During that event we laid the plans for a JISC / UKOLN partnership and drafted a ~6 month schedule that focused on 1) stabilization, 2) capability evolution, and 3) sustainability / openness of the platform.

Ironically we released the news about the partnership on April 16, 2010 – which happened to be the same week of Twitter’s Chirp conference in which they announced that the Library of Congress (LoC) and Google would have archives available.

Initially this looked like a potential setback to the partnership, but after discussions we felt it was important to continue to press on since there was still a desire for crowd sourced tweet archiving and the fact that capabilities and access to the LoC and Google archives were unclear.  (And even as of today seems unclear.)


After announcing the partnership in April, my initial focus was on stabilizing the platform.  I had just released Version 2 of the platform a month earlier which increased the archiving capabilities from  #hashtags to also include keywords and @person timelines – and we were growing like crazy.

To get a sense of the growth during that period, from March to April the volume of tweets on file doubled from 50 million to 100 million.

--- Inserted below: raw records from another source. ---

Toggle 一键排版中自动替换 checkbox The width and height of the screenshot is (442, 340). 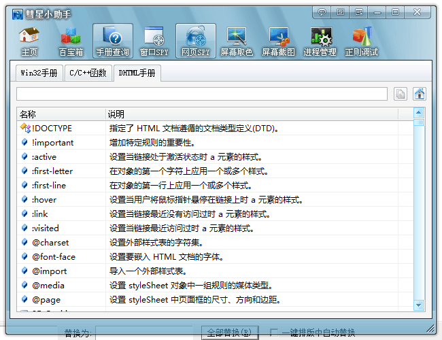point(274,333)
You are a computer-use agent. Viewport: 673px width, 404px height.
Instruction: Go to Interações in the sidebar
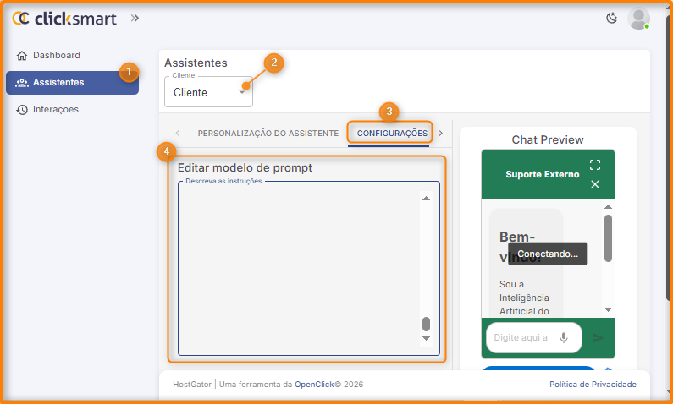click(x=55, y=110)
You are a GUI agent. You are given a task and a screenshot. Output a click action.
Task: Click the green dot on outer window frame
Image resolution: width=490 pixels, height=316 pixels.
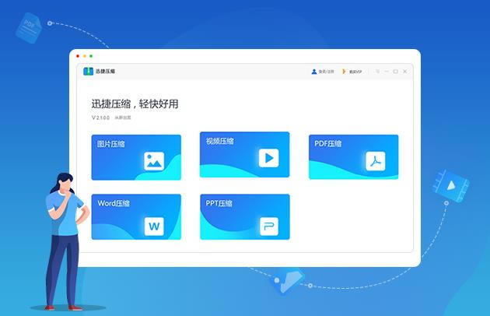click(x=91, y=56)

Plans to implement a larger VM was set into motion and an additional VM was procured to act as a hot backup.  All was good for a short period of time.

Unfortunately, the volume of tweets continued to grow and the increasingly growing load on the host’s “shared” VMs was becoming a point of contention between the host and I, resulting in back end archiving processes being shutdown on occasion.

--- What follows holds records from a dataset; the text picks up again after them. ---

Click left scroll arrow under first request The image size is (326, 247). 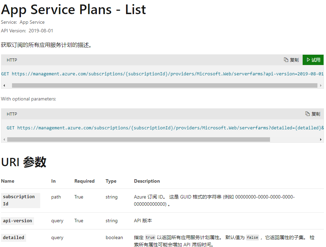pos(4,85)
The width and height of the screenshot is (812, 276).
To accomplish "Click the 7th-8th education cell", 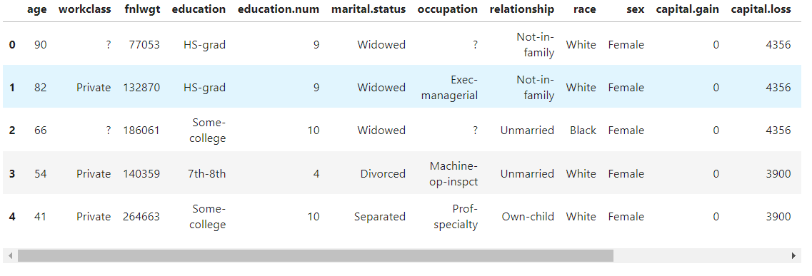I will pyautogui.click(x=206, y=174).
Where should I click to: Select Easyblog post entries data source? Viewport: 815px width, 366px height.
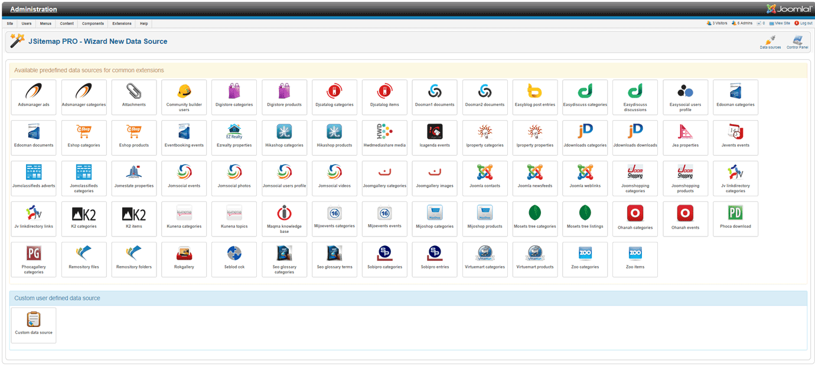[535, 97]
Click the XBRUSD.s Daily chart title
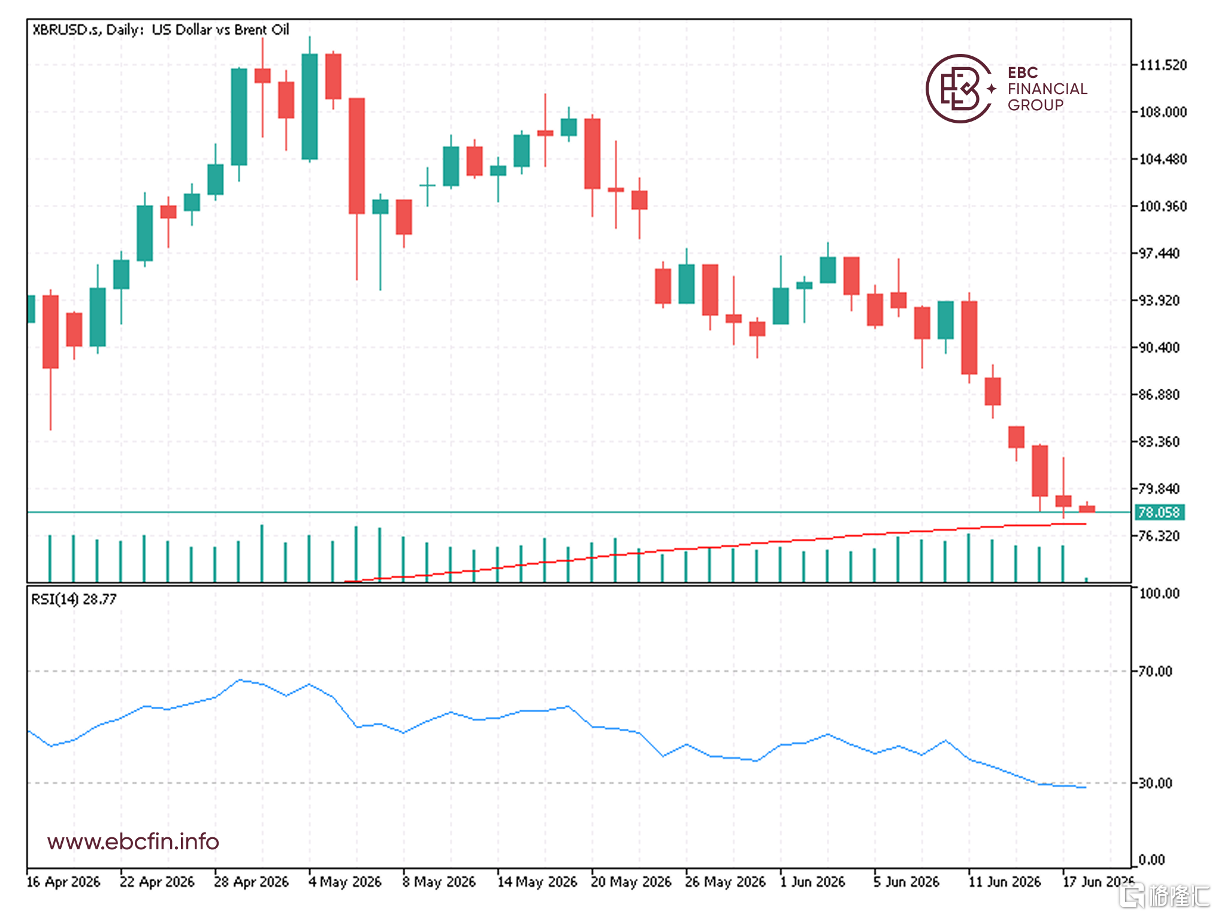This screenshot has height=914, width=1215. [161, 29]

I’ll be honest, my plans to use VMs quickly became foolish – and over the last 6 months I have been in a ongoing battle with growth, new servers, tuning, and infrastructure changes.

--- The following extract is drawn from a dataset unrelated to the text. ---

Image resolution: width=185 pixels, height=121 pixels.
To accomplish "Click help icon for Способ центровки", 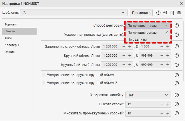I will point(177,25).

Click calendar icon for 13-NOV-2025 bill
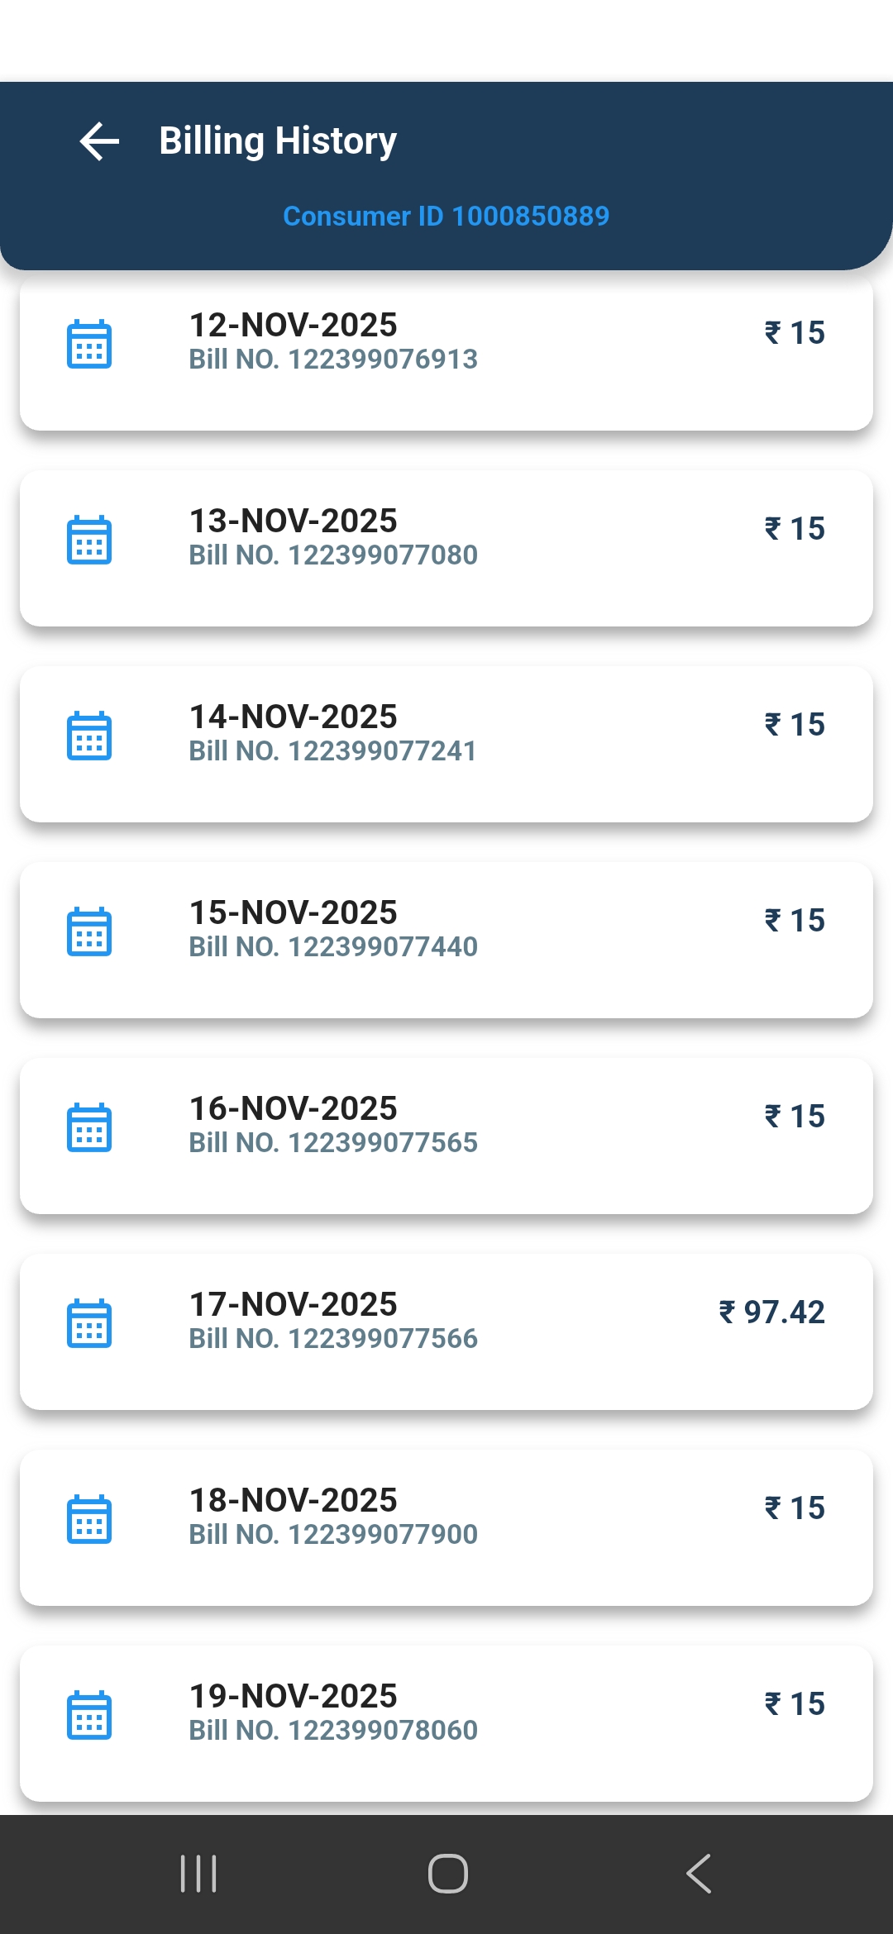click(89, 540)
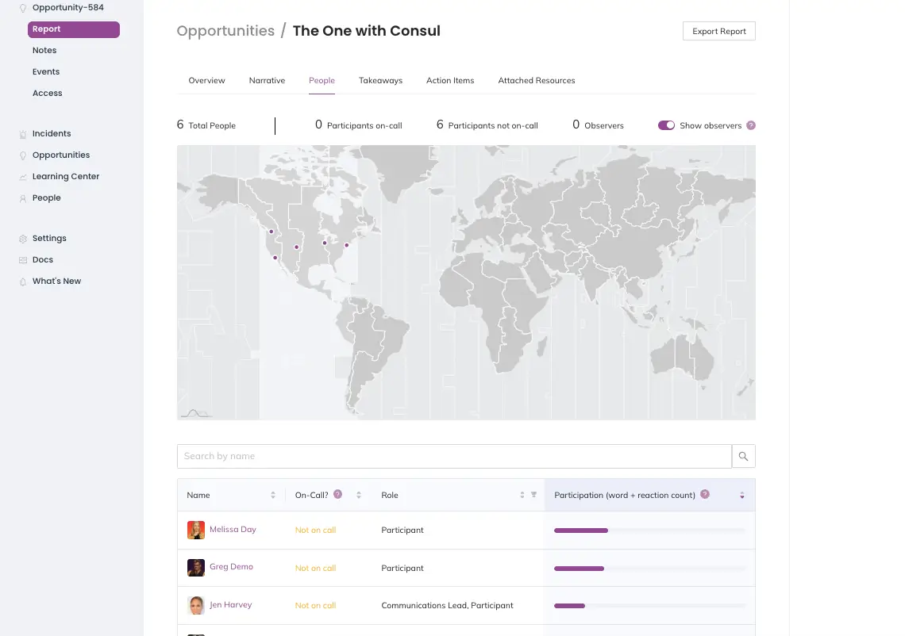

As a result TwapperKeeper has made many infrastructure changes including:  migrating from a small VM to a larger VM, migrating to a a single dedicated box, and migrating to it’s current state of two dedicated boxes (with a 3rd one just around the corner).

And while this was a struggle which included many sleepless nights, I am happy to announce that now the application’s architecture has been refactored to take advantage of the multiple servers.  We can now grow horizontally across N-number of database servers which is increasingly important to support the ever growing number of archives.

Capability / Evolution

Following the partnership announcement, Brian began to solicit feedback from the Higher Education (HE) community to gain input to evolving the capability of the TwapperKeeper platform.

Enhancement requests predominantly centered around improving / standardizing the API / RSS endpoints to allow 3rd party application developers (such as Andy Powell’s Eduserv Summarizr and Martin Hawksey’s iTitle) to tap the TwapperKeeper archives and increasing the ability for end users to filter and view tweets archives and group archives together into collections.

Enhancements were rolled into production in an on-going manner during the last 6 months and continue be tweaked when issues / bug-fixes are raised by the HE community.

One request that caught us all off guard was around privacy – where users were concerned about their public tweets being archived.

The discussion that followed on user privacy rights resulted in two important enhancements being implemented including: 1) restricting @person public timeline archiving to only the person who owns the timeline and  2) allowing for users to opt’out of archiving.

The findings from this discussion were also presented at iPres 2010 in the paper Twitter Archiving Using Twapper Keeper: Technical and Policy Challenges.

Sustainability / Openness

During our initial partnership discussions, David, Brian, and I talked about open sourcing part of the platform.  Initially I was hesitant and committed to at a minimum outlining the strategy of how TwapperKeeper was archiving tweets (which includes a hybrid approach of crawling and tweet stream ingestion / processing).

As the 6 month period continued, I came to the realization that the service cannot be the only archiving platform, especially in special cases where people want quicker archiving times / etc – and I knew the right direction was releasing the code.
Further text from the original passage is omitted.